SPUG:Re: Python and Doxygen

Geoffrey & Kristin Grosenbach glyph at mac.com
Wed Jan 22 20:38:07 CST 2003


> Python even comes with a command to load a module and assemble all the 
> doc
> strings from all the objects into something neat -- much like C++ and
> doxygen. Compare this with having to assemble the documentation from 
> scratch
> with perldoc. This saves a lot of typing if you want to go in later and 
> add
> or clean up the documentation. You won't have to write out the 
> parameters to
> the function, the base classes of your class, or anything like that.

It is downright embarrassing that Perl claims to be the mother of all 
parsing languages, and yet cannot come up with a decent way to parse 
it's own code (yes, I know this is part of the purpose of Perl6). I've 
worked with doxygen and JavaDoc, and I would greatly benefit from such a 
system for Perl. In fact, I was talking with Tim about this at Colin's 
party.

At minimum, it would be a script that would go through existing Perl 
code and build up POD sections for each function. At another level, it 
could look for function declarations and use those to make more thorough 
documentation.

- **Dataset content**
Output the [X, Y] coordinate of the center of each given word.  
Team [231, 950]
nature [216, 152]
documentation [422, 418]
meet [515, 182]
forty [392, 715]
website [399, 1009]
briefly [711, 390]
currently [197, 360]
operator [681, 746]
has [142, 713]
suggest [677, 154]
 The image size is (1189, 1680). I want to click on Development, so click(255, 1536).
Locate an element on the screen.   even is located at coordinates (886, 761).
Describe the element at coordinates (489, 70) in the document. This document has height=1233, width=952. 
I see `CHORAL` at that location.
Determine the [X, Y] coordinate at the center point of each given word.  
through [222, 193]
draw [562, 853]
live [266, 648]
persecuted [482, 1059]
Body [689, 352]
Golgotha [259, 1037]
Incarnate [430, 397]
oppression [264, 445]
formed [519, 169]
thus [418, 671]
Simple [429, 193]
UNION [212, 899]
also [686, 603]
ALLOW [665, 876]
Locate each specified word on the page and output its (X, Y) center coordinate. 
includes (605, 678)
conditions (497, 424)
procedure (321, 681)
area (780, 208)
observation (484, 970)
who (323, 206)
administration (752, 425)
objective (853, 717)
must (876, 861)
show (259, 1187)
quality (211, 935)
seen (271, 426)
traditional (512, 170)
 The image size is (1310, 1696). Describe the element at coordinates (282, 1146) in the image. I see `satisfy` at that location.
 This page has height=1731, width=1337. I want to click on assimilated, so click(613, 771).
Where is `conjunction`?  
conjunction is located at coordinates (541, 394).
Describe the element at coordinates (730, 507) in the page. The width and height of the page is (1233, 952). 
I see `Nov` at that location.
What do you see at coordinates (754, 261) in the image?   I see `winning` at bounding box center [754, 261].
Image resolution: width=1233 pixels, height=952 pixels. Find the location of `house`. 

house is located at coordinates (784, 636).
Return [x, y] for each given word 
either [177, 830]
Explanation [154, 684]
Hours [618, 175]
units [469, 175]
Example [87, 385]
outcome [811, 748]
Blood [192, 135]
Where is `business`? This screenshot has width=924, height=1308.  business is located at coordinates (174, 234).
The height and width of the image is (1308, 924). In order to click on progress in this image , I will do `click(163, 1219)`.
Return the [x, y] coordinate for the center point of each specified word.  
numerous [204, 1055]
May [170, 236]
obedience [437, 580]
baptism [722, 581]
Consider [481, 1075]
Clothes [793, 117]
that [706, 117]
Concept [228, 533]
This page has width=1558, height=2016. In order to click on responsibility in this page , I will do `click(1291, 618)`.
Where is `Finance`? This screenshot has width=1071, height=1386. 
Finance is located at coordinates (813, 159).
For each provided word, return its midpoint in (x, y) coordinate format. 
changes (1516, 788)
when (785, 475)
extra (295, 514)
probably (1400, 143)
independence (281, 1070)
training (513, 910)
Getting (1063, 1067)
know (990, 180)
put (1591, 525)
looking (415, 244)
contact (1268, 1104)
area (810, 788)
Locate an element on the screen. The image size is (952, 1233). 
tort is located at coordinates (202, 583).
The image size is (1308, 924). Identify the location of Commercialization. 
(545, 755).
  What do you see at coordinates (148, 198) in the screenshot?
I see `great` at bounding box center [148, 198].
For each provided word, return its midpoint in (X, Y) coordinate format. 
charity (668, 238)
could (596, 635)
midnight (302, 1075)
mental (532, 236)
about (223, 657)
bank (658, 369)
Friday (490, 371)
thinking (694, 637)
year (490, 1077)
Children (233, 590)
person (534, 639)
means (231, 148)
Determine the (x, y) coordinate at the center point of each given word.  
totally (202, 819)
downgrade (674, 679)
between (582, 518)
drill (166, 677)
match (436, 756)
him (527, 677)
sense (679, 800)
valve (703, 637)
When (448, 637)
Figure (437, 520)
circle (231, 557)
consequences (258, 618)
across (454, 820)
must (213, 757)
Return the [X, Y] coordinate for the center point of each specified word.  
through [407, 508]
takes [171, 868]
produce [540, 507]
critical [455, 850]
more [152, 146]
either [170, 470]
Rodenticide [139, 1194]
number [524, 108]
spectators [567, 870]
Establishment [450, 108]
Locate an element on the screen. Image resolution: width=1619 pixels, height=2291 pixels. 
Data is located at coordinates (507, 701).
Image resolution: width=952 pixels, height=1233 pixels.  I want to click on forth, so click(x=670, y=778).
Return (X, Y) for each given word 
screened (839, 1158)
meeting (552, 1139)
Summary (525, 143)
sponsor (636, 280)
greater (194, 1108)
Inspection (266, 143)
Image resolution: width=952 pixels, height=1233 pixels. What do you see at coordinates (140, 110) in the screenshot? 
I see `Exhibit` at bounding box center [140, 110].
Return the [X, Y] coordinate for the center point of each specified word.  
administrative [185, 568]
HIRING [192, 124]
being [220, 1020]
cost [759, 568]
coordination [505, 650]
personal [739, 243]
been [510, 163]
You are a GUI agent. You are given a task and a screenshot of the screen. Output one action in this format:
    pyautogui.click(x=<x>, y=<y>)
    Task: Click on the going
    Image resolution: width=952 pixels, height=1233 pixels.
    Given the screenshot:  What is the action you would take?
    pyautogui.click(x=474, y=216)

- **Check your understanding**
1. Answer the following about the post on Python and Doxygen.
(a) According to the quoted passage, what does Python come with?
(b) Which two documentation systems does the writer say he or she has worked with?
(c) At minimum, what would the proposed script do?
2. Reproduce word for word the part of the post on Python and Doxygen from "Geoffrey & Kristin" to "anything like that.".

- **Your responses**
1.
(a) A command to load a module and assemble all the doc strings from all the objects into something neat.
(b) Doxygen and JavaDoc.
(c) It would go through existing Perl code and build up POD sections for each function.

2.
Geoffrey & Kristin Grosenbach glyph at mac.com
Wed Jan 22 20:38:07 CST 2003


> Python even comes with a command to load a module and assemble all the 
> doc
> strings from all the objects into something neat -- much like C++ and
> doxygen. Compare this with having to assemble the documentation from 
> scratch
> with perldoc. This saves a lot of typing if you want to go in later and 
> add
> or clean up the documentation. You won't have to write out the 
> parameters to
> the function, the base classes of your class, or anything like that.